The Talmud, in Berachot 11b, records a disagreement between Shemuel and the rabbinic majority regarding the beginning of the blessings that we say immediately before Shema in the evening and in the morning. According to Shemuel, these blessings should begin with the words "אהבה רבה" - "With abounding love," while the rabbinic majority says that they should begin with "אהבת עולם" - "With everlasting love." Different ways of relating to this disagreement and the adjacent Talmudic material have resulted in the primary Sepharadic practice being to begin with "אהבת עולם" in both the evening and the morning and the primary Ashkenazic practice being to begin with "אהבת עולם" in the evening and "אהבה רבה" in the morning, as recorded by the Shulchan Aruch and the Rama, respectively, in Orach Chayim 60:1.
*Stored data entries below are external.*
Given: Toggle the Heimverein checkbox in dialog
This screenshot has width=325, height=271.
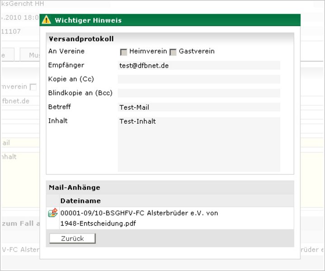Looking at the screenshot, I should 123,52.
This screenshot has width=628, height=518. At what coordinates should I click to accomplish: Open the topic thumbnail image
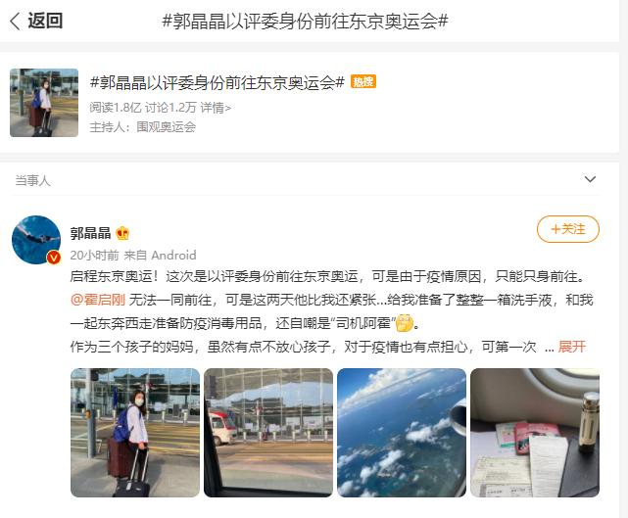(x=44, y=103)
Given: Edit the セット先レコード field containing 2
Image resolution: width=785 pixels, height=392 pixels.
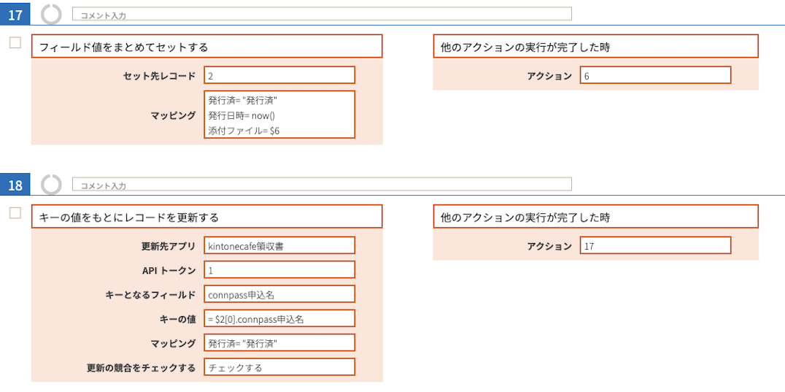Looking at the screenshot, I should [279, 75].
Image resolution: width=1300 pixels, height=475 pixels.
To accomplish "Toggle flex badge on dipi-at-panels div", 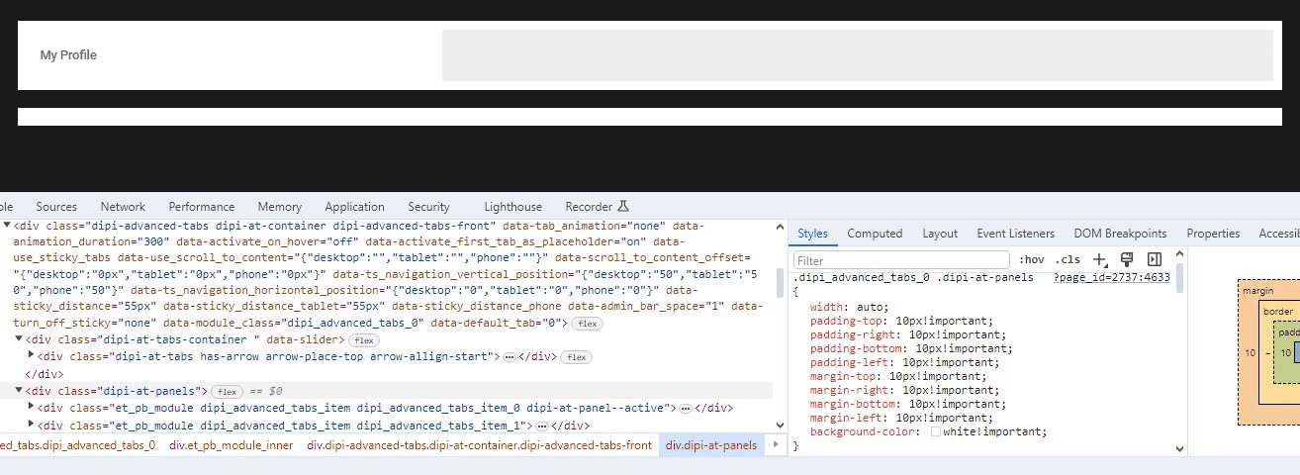I will (229, 391).
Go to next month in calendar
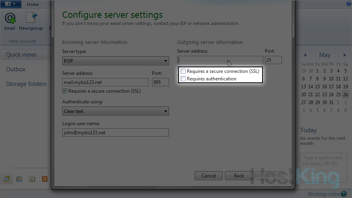 (345, 55)
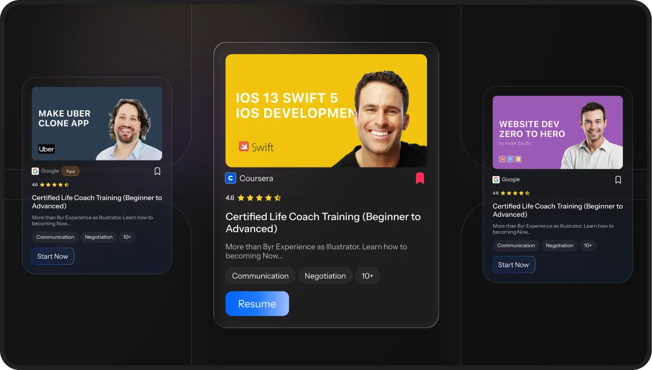The image size is (652, 370).
Task: Show the 10+ more tags on the Website Dev card
Action: click(588, 246)
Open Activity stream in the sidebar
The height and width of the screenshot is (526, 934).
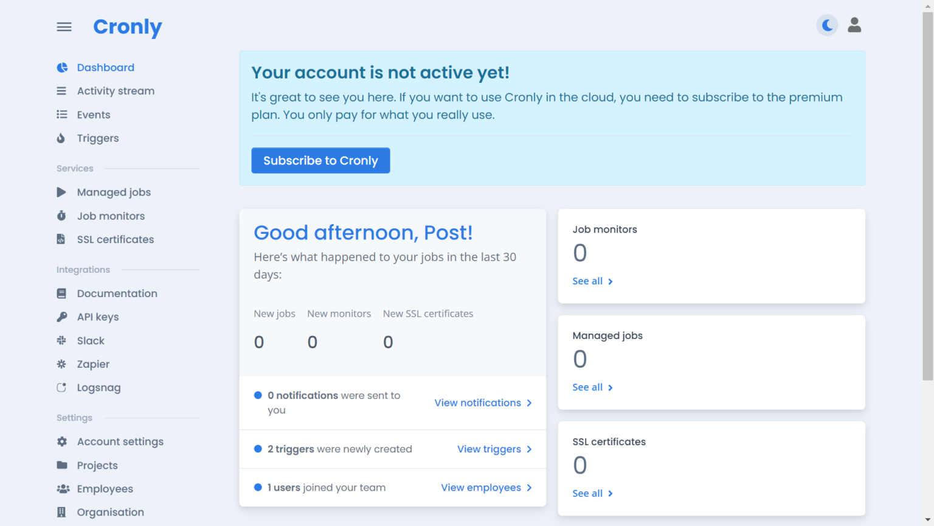pos(116,91)

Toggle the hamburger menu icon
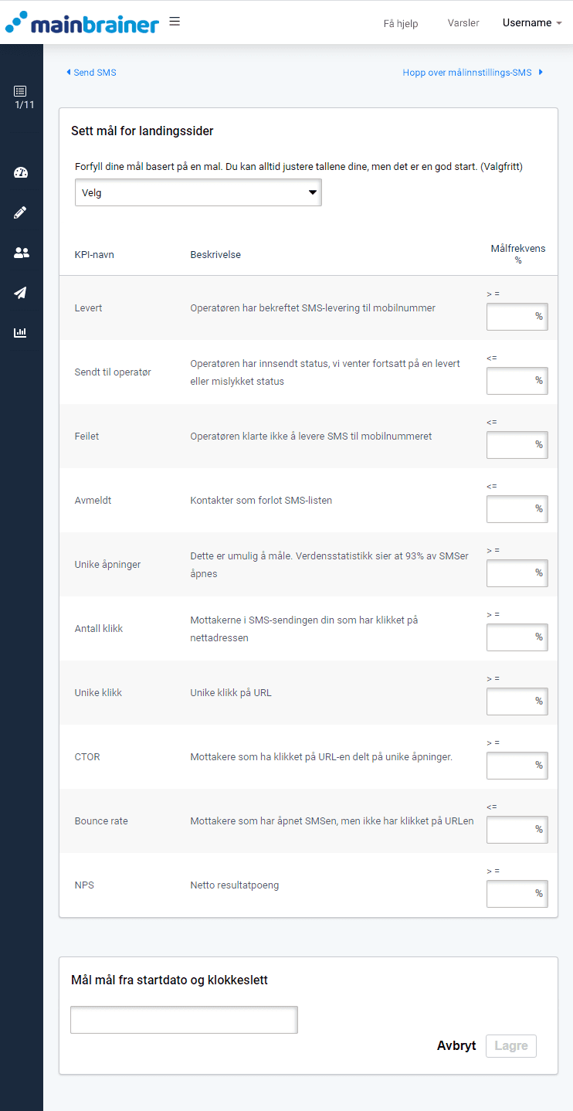(175, 22)
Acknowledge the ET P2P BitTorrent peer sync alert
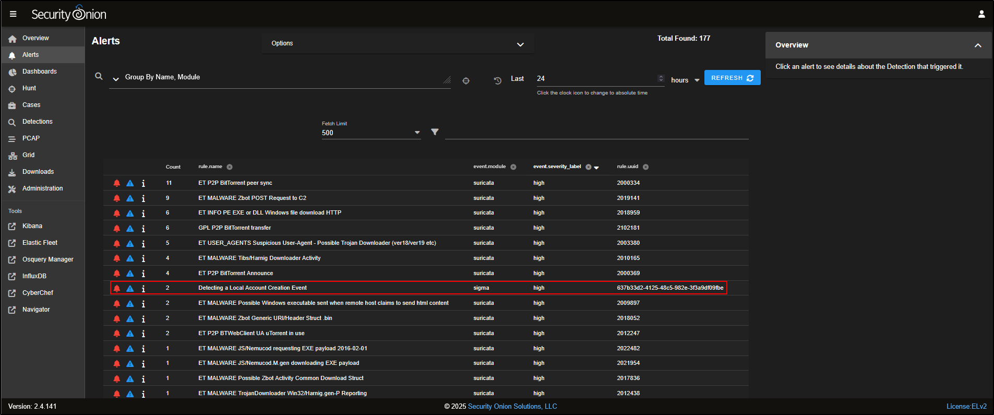Image resolution: width=994 pixels, height=415 pixels. click(117, 183)
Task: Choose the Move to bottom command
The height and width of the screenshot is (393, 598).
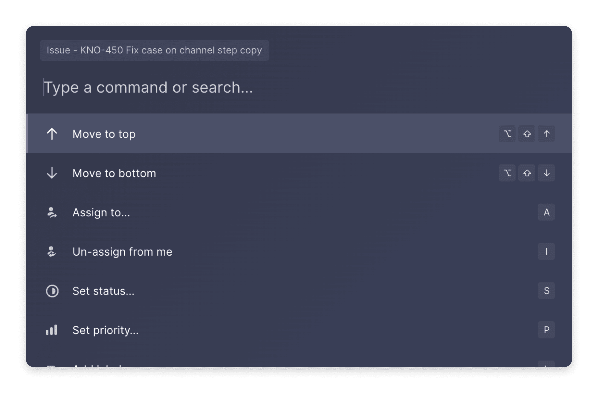Action: tap(114, 173)
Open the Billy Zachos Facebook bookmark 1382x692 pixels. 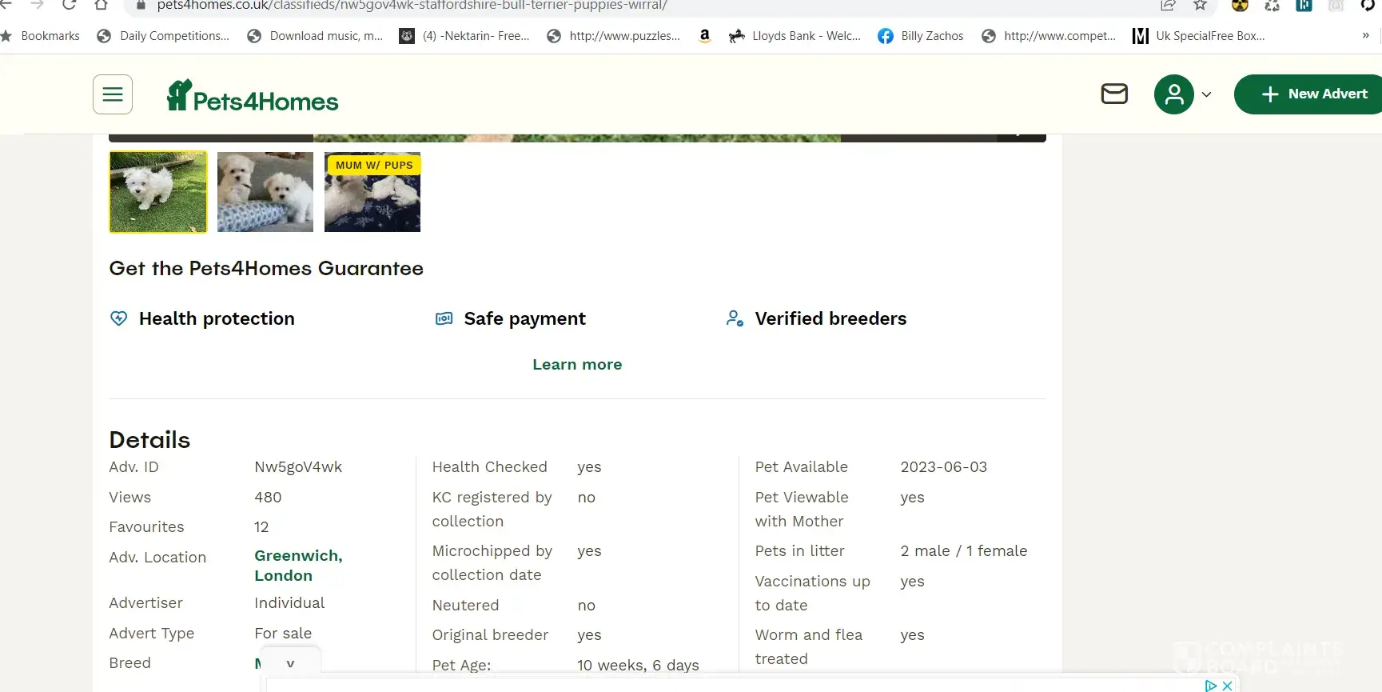[921, 36]
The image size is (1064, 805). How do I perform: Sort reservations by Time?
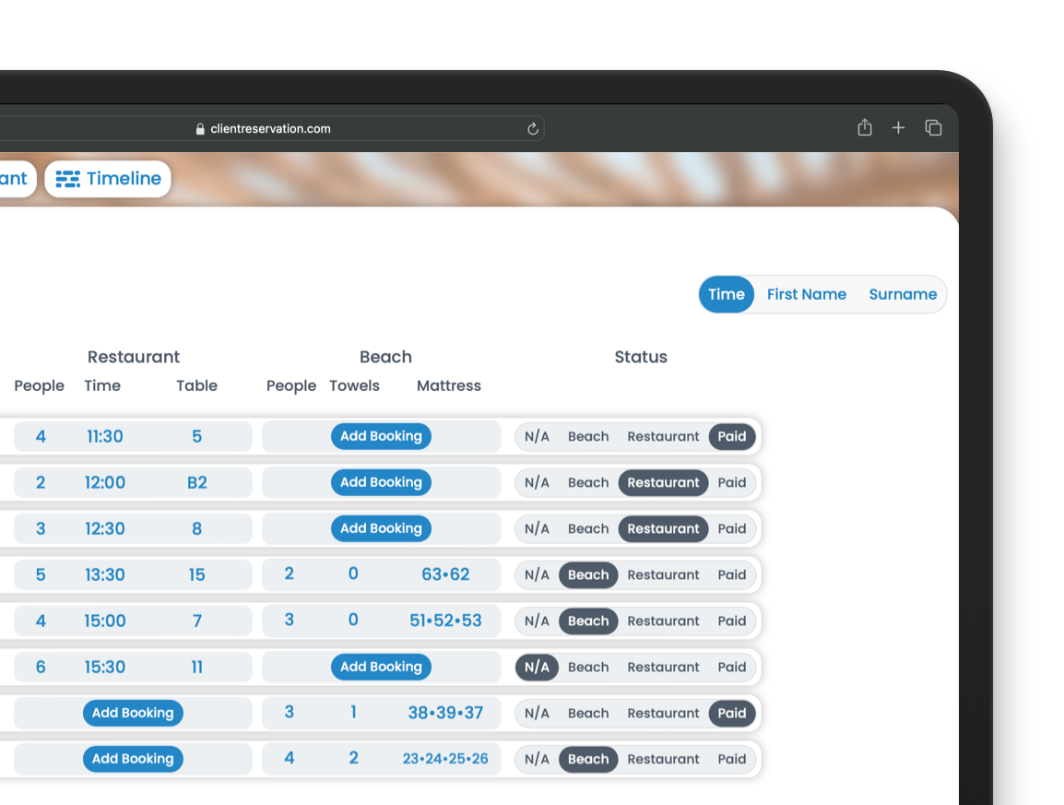point(726,294)
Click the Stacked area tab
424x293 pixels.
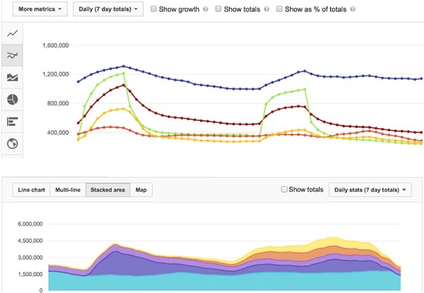pos(107,190)
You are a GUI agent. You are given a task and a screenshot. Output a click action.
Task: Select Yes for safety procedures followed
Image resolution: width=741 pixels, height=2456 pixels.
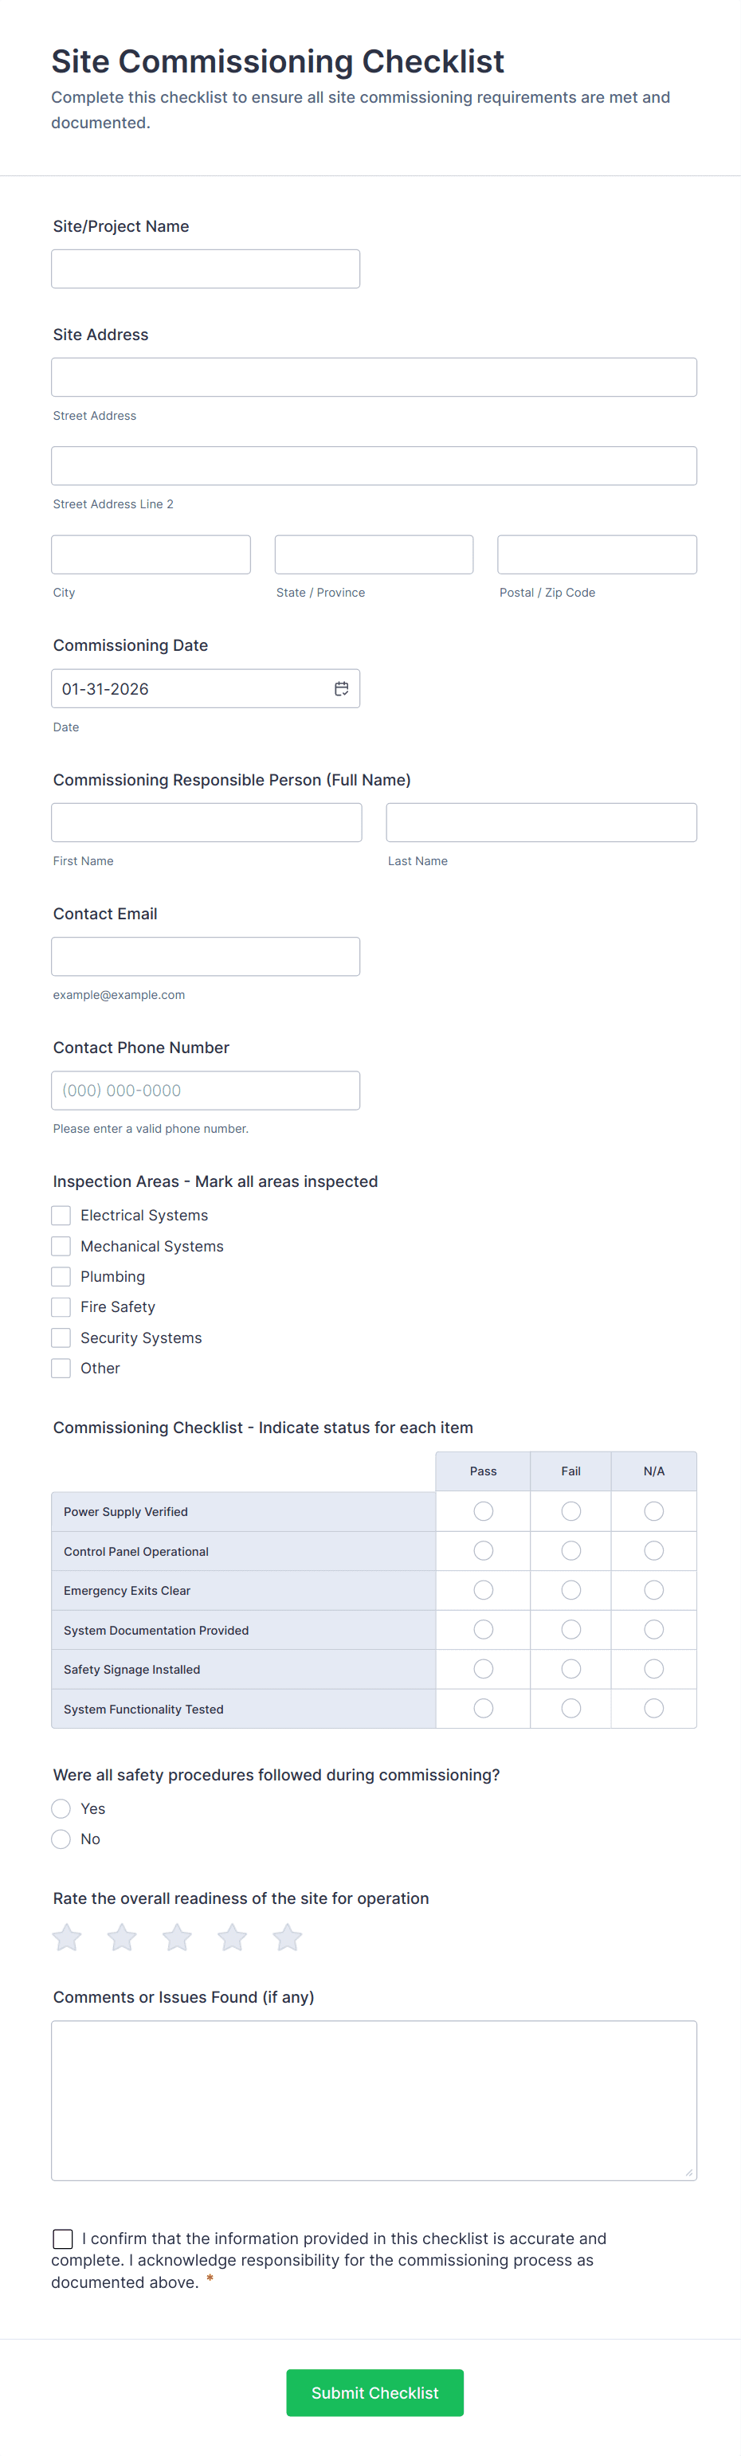(61, 1809)
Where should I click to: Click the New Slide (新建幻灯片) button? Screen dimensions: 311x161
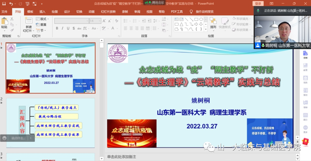pos(28,24)
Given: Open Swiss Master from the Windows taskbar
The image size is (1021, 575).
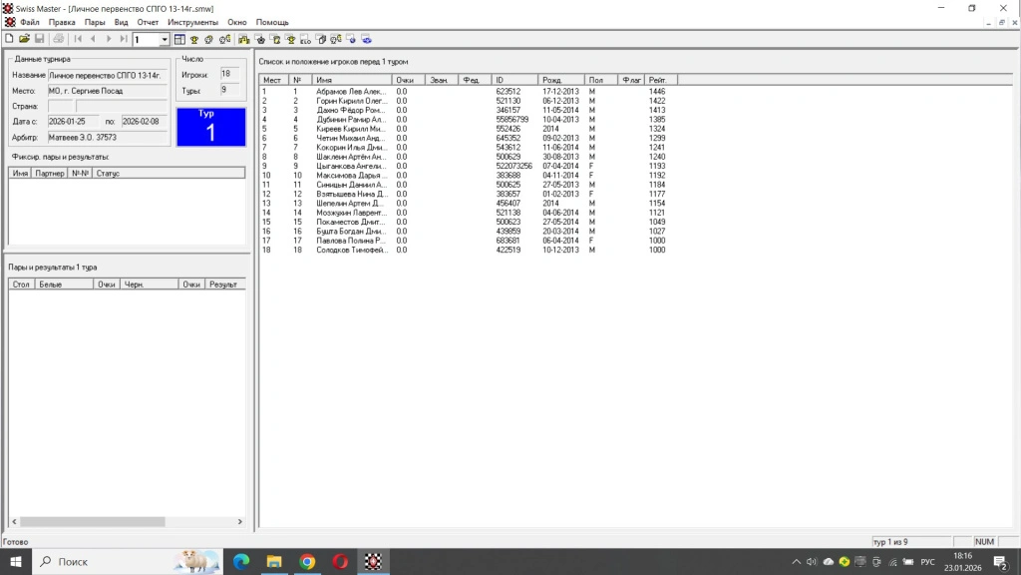Looking at the screenshot, I should [373, 562].
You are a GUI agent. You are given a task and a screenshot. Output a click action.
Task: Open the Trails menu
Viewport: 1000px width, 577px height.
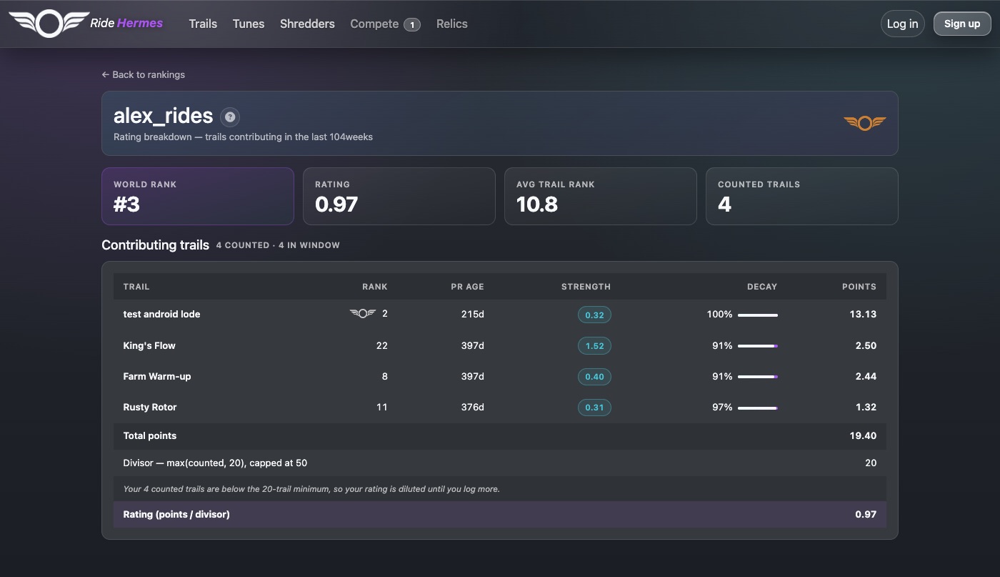(x=203, y=24)
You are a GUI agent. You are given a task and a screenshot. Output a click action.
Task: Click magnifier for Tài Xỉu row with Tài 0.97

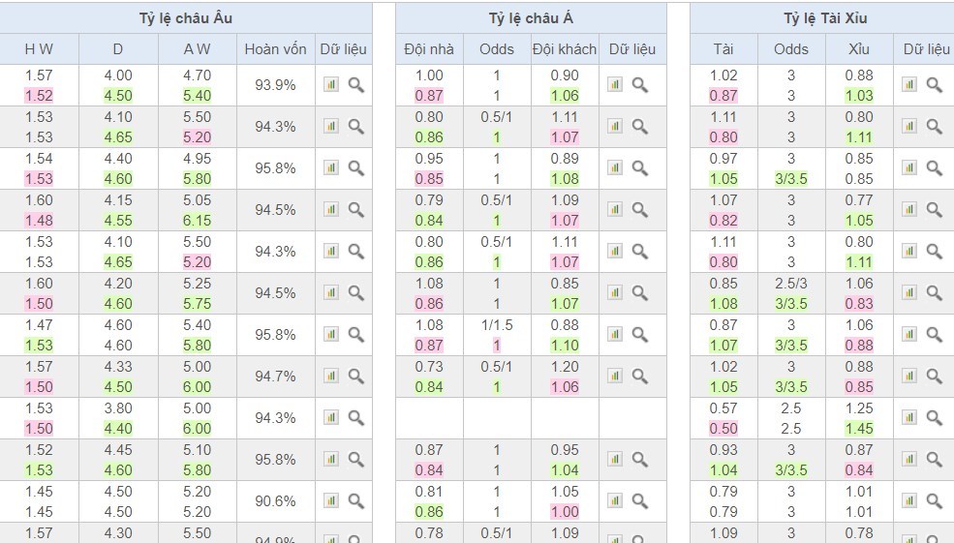(x=934, y=168)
What is behind this disagreement? Do Shemuel and the other rabbis simply represent a bifurcation of the tradition about this blessing, or did they disagree philosophically about the meaning we're meant to express?


Making the question a bit stronger, the Talmud quotes a baraita supporting Shemuel, saying "We do not say 'אהבת עולם,' but 'אהבה רבה.'" That means that already in the Mishnaic era, there must have been people using each of these phrases, such that someone felt the need to make a statement in support of one. Again, why? What meaning was this person choosing, and what was he rejecting?


I realize that the rabbinic majority cites Jeremiah 31:3, which includes their chosen phrase, as support, but the fact that a phrase appears somewhere in the Bible is only a pointer to a place to find a possible meaning, but not a meaning in and of itself.


I looked at the major commentaries printed on the page in the Talmud, at the Rosh and Rif and the major commentaries printed on their pages, and at the Maharsha, and none of them discuss the meaning behind these two alternate phrases.